(Collected data entries)

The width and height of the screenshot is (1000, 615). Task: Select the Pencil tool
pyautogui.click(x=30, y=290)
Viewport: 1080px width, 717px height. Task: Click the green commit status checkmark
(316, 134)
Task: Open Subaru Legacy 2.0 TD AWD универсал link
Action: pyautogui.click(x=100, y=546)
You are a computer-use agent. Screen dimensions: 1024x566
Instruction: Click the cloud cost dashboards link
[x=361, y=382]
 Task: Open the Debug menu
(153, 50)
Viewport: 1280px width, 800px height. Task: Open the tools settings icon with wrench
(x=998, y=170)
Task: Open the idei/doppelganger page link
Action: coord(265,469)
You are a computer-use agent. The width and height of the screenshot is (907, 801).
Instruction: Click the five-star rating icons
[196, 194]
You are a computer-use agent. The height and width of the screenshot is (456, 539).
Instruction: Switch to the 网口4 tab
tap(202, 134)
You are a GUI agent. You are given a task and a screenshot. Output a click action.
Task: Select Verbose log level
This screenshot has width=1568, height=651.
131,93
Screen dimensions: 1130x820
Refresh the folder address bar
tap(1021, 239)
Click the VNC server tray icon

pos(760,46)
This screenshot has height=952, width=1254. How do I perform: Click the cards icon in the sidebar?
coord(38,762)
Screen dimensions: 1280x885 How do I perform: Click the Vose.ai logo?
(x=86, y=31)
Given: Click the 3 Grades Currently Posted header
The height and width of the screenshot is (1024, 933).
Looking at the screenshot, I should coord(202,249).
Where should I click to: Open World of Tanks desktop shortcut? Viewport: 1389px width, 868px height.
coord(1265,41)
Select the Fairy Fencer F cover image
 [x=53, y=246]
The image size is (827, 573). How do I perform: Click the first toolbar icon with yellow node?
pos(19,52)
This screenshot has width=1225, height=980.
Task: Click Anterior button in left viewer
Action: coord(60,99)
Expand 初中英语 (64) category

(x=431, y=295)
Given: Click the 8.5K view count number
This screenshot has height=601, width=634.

What the task asks –
Every entry must be output again exactly as it was given.

Solution to this exercise –
The width and height of the screenshot is (1000, 615). Task: Select the Pencil tool
pyautogui.click(x=30, y=290)
Viewport: 1080px width, 717px height. Task: Click the green commit status checkmark
(316, 134)
Task: Open Subaru Legacy 2.0 TD AWD универсал link
Action: pyautogui.click(x=100, y=546)
You are a computer-use agent. Screen dimensions: 1024x566
Instruction: Click the cloud cost dashboards link
[x=361, y=382]
 Task: Open the Debug menu
(153, 50)
Viewport: 1280px width, 800px height. Task: Open the tools settings icon with wrench
(x=998, y=170)
Task: Open the idei/doppelganger page link
Action: coord(265,469)
You are a computer-use agent. The width and height of the screenshot is (907, 801).
Instruction: Click the five-star rating icons
[196, 194]
You are a computer-use agent. The height and width of the screenshot is (456, 539).
Instruction: Switch to the 网口4 tab
tap(202, 134)
You are a GUI agent. You are given a task and a screenshot. Output a click action.
Task: Select Verbose log level
This screenshot has width=1568, height=651.
131,93
Screen dimensions: 1130x820
Refresh the folder address bar
tap(1021, 239)
Click the VNC server tray icon

pos(760,46)
This screenshot has height=952, width=1254. How do I perform: Click the cards icon in the sidebar?
coord(38,762)
Screen dimensions: 1280x885 How do I perform: Click the Vose.ai logo?
(x=86, y=31)
Given: Click the 3 Grades Currently Posted header
The height and width of the screenshot is (1024, 933).
Looking at the screenshot, I should coord(202,249).
Where should I click to: Open World of Tanks desktop shortcut? Viewport: 1389px width, 868px height.
coord(1265,41)
Select the Fairy Fencer F cover image
 [x=53, y=246]
The image size is (827, 573). How do I perform: Click the first toolbar icon with yellow node?
pos(19,52)
This screenshot has width=1225, height=980.
Task: Click Anterior button in left viewer
Action: coord(60,99)
Expand 初中英语 (64) category

(x=431, y=295)
Given: Click the 8.5K view count number
This screenshot has height=601, width=634.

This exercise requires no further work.